─── Records for the exercise ───

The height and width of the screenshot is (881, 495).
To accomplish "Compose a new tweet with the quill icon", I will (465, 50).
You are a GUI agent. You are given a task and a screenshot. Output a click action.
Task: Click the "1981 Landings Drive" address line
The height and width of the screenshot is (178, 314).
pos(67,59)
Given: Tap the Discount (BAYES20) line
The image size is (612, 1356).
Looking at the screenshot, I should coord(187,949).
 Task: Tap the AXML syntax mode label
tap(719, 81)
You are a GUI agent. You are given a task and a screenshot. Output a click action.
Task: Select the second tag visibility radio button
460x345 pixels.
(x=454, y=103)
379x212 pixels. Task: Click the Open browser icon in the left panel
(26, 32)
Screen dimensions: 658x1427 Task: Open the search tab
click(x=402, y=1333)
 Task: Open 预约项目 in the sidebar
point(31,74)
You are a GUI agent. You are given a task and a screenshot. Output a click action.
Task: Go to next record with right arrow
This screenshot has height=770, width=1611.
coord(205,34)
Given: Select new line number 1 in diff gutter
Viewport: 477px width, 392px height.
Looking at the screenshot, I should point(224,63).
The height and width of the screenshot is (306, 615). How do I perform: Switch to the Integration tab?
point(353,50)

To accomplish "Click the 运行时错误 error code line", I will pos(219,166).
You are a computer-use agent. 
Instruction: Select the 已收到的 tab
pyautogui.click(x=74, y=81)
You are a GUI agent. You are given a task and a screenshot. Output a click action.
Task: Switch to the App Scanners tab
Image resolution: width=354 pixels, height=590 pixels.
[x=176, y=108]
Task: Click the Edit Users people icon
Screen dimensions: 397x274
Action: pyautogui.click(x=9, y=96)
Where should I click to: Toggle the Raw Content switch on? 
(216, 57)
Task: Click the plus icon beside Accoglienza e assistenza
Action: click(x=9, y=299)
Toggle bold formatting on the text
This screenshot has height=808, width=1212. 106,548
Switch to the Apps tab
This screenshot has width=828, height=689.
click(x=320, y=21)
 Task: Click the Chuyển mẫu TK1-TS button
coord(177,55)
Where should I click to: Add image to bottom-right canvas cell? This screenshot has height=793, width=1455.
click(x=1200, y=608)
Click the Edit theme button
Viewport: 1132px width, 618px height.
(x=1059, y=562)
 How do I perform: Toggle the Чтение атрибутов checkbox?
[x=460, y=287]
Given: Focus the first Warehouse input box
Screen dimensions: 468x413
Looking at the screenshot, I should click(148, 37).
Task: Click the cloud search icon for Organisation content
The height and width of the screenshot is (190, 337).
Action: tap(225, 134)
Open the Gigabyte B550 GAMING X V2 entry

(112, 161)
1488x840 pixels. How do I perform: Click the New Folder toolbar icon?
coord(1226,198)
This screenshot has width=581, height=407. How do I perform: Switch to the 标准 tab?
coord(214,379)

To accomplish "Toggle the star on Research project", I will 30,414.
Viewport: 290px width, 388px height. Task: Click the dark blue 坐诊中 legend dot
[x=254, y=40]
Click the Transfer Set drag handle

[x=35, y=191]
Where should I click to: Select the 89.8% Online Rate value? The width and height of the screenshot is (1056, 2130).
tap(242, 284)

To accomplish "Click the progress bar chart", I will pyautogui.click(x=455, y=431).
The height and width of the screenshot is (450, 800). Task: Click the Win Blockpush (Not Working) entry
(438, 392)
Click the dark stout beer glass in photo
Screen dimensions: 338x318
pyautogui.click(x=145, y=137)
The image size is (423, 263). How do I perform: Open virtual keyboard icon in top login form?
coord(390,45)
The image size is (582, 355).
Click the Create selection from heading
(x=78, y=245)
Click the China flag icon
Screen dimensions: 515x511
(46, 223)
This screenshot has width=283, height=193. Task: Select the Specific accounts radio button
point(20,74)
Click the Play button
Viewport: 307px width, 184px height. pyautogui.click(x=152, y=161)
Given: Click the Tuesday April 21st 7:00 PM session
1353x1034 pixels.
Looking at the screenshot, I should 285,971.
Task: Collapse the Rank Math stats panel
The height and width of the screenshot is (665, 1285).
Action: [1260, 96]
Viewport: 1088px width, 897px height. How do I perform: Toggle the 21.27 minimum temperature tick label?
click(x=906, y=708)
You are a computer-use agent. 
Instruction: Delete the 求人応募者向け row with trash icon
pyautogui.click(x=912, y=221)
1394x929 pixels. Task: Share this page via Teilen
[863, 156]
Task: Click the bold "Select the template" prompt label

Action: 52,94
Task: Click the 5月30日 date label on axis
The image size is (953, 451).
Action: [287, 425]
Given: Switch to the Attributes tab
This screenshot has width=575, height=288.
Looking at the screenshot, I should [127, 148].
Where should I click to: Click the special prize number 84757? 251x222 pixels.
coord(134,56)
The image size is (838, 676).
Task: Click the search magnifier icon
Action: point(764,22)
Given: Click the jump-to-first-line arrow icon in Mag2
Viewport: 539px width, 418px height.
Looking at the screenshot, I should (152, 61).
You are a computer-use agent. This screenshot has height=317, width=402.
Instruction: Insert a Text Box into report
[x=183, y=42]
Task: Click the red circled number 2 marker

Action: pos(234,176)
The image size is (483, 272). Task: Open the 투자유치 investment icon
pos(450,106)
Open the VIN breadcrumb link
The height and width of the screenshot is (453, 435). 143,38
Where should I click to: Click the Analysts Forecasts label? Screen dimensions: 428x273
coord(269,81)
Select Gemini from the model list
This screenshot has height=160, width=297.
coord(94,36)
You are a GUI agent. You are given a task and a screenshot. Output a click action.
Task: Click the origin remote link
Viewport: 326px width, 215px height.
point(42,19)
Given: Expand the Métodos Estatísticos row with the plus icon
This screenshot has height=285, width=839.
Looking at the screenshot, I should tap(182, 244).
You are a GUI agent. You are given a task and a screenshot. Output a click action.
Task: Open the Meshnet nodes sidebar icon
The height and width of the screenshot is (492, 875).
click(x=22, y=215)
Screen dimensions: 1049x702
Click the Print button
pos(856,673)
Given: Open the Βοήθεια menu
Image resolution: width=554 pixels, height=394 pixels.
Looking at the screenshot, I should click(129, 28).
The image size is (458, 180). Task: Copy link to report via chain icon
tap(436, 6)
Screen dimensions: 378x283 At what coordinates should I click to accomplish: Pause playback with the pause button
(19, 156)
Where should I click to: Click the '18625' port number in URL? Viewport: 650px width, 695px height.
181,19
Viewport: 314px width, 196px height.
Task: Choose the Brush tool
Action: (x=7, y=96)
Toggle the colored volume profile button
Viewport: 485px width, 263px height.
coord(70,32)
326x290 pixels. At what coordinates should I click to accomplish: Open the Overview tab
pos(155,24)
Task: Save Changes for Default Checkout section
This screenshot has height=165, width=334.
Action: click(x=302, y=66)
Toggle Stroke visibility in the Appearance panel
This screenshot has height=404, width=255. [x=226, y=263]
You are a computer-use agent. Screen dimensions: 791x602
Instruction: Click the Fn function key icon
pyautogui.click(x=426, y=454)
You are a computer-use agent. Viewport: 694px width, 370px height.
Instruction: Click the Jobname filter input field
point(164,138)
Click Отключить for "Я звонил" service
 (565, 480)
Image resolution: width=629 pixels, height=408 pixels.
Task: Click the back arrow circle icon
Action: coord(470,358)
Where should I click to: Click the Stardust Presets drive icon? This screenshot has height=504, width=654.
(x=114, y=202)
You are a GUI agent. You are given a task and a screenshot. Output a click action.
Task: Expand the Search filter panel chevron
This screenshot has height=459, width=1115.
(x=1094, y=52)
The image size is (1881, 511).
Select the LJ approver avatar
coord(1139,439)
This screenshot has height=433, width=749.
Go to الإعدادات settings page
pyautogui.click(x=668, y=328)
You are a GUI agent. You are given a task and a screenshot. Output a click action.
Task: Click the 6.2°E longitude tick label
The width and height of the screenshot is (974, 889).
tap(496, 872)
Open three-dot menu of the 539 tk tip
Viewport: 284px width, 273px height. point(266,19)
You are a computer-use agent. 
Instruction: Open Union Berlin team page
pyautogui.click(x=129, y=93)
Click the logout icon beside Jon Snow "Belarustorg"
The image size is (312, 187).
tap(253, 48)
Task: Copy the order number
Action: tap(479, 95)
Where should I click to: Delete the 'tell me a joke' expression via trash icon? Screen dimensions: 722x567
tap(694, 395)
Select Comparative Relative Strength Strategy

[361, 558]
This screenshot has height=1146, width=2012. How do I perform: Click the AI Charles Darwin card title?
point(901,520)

───

» **Directions**: Your answer should consist of the lines above that hold the word "Expand", copied exactly.

» **Completed exercise**:
Given: Expand the Métodos Estatísticos row with the plus icon
Task: Expand the Search filter panel chevron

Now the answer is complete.